Thanks for the tip and the history Craig and Vicky! It's great to hear from other back to back tandem couples, no matter how many wheels are involved. We hope to meet you out on the road someday.

Wednesday, February 11, 2009

Uwe Anderseck's Back to Back Tandem

I found Uwe's back to back tandem on YouTube and wrote his son Martin asking about the design and construction of this interesting back to back. You can see videos of taken from the bike on YouTube by searching for "Flevomartin."

He wrote me back and said:

The tandem in the video is a homebuilt one by my father (who filmed btw. while I was on the captain's seat).

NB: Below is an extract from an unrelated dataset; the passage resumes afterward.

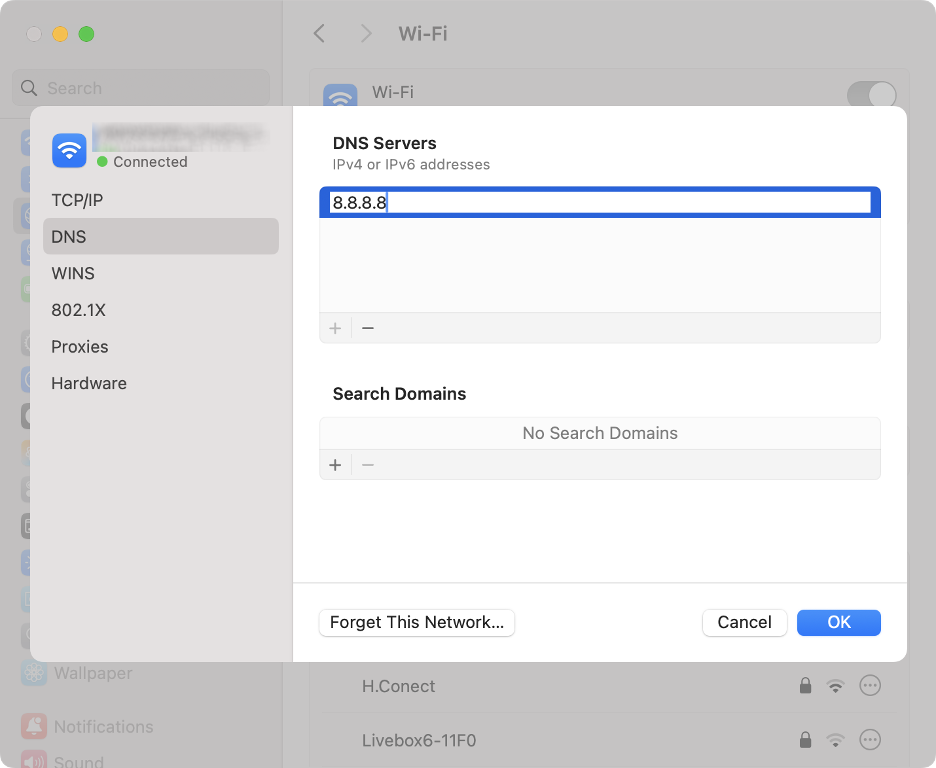Click the Forget This Network button
936x768 pixels.
pos(416,622)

You can see it on my webpage (Rücken-an-Rücken-Tandem).

We had the building instructions of the Flevo-BTB here but eventually it had some disadvantages for us:

-big wheels are less stable-the suspension in the middle doesn't bring the wished effect anyway, therefore we chose mesh seats and wide tyres

-the Flevo-BTB is not very stiff when doing fast changes of left and right corners. It bends somewhat in the middle. Our tandem doesn't do that so extremely.

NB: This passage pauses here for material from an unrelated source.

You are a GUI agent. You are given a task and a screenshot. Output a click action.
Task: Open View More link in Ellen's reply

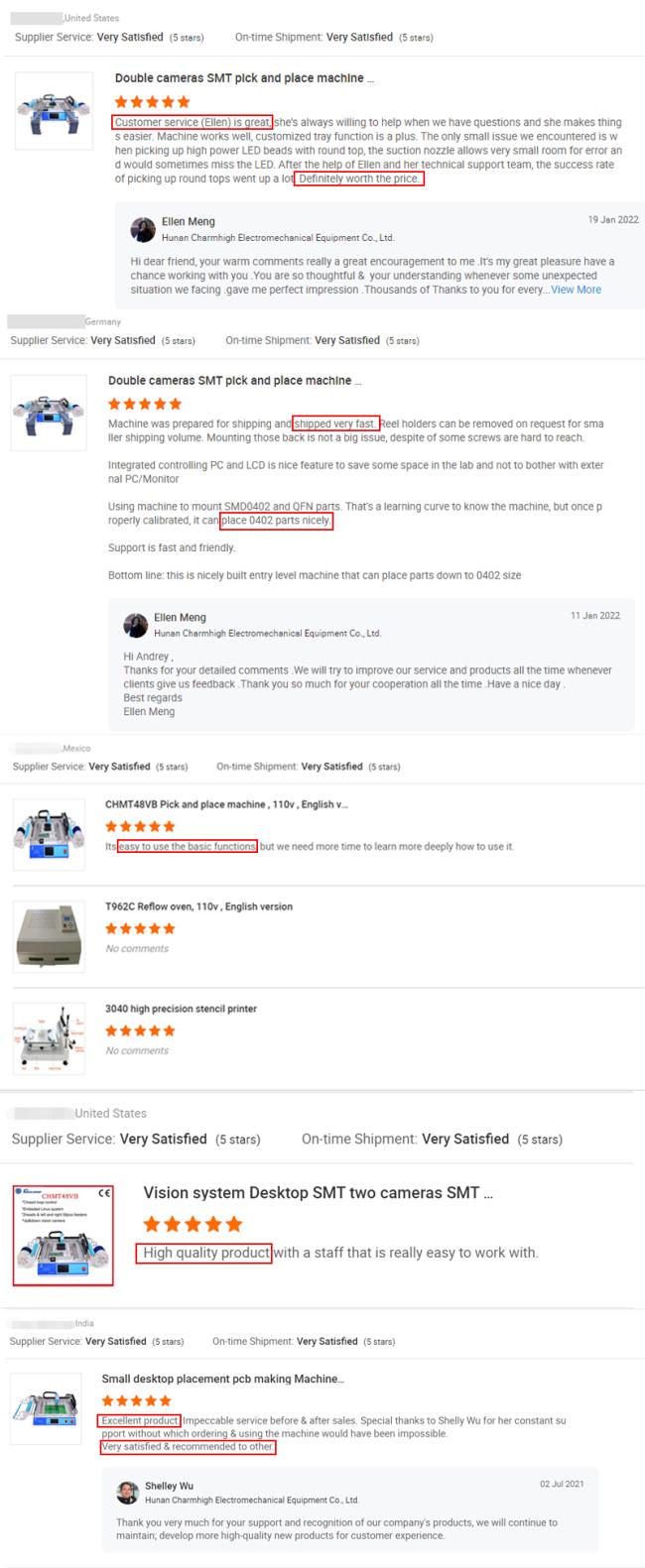pyautogui.click(x=576, y=290)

-once built you cannot modify so much at the Flevo-BTB, no easy luggage carrier in the middle and that stuff. Therefore the simple steel tube (50x50x1.5mm btw.).

The BTB concept isn't very popular because recumbent cyclists are "strange" people. And for a tandem you need two of them cycling together regularly. Our tandem was mainly thought for my parents but of course it's much fun to go on it with two strong cyclists. I've done a 24h race together with a friend of mine which was really great fun.

This is the second person with a Flevo BTB who reports that the frame has too much flex in turns. Dustin Anderson reported that the Flevo he bought used had this problem but that it was caused by the fact that many of the small rivets in the aluminum skin on his bike had backed out or failed. He replaced all the rivets but I don't have any ride reports from him so I'm not sure I fixed the problem. I've never experienced the problem on my Flevo, but I bought mine with very low mileage.

I do have to agree with Martin that the smaller wheel size makes the bike much handier to start and maneuver.